For more details, check out the Butterscotch Varifocal abstract and Flamera full paper.

One More Thing... 😉

We asked Lanman one other question, and his response was just too good not to share:

Douglas Lanman: This question is a bit like answering which is better: the Beatles or the Rolling Stones? What I mean here is that, in industry, there’s a classic divide between working in research labs or in product teams. There are pros and cons with choosing to spend your career in one or the other.

For the members of the Display Systems Research team, we’ve decided to work on the frontier of the industry. With a small research team, we can build a small number of prototypes of any given concept. But we have to accept that the majority of those prototypes won’t ultimately find their way into consumer products—at our company or elsewhere. Some will be impractical to mass produce, some will be solving a problem that isn’t crucial enough to justify compromising the product size, weight, cost, or power, and some will need several other technologies to mature before it’s their turn.

Take varifocal as an example. We first learned about it from papers written in the 1990s, first started working on it ourselves in 2015, and first started speaking about it publicly in 2018. Even if it were in a product today, that would be a long, long journey. In that time, we’ve seen Oculus (now Meta Quest) ignite as a startup and ultimately ship three major generations of headsets, each building on the last. Product teams have the responsibility to move forward rapidly with intent, but only research has the privilege to dabble: to consider what might be one day, rather than what needs to be right now. Research can’t control when a product team might choose a technology; and, if we’re working on challenges they aren’t immediately faced with, it may be a long wait until they find themselves to be in need of a solution we’ve long-since prototyped.

So I see this a bit differently after working for almost two decades as a research scientist: the primary responsibility of research is to point out what product doesn’t know already. No one asked for varifocal or to solve vergence-accommodation conflict. No one asked for light field passthrough or reverse passthrough. We first built these demos to show ourselves (and then our product colleagues) that these were even problems worth some attention. And we’re doing that now with the broader SIGGRAPH community. We hope sharing these demos more widely will help advance the larger industry and pull in the timeline when such computational imaging concepts could be practically realized.

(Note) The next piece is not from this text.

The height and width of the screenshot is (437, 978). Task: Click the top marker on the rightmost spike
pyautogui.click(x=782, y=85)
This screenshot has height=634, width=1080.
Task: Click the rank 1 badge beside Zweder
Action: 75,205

We’ve spoken about emerging display technologies, such as varifocal, for nearly a decade now. We can’t speak to when the industry may land these technologies in products—but we’re confident that the demos will convince the majority that these are challenges worth solving. We’re excited to hear from SIGGRAPH attendees on what they think of these challenges and the two technological solutions we’re proposing to solve them with.

By the way, the better band is obviously the Beatles: I expect they’d also make the better researchers, as they were always willing to try something new, even if they ended up with Rocky Racoon.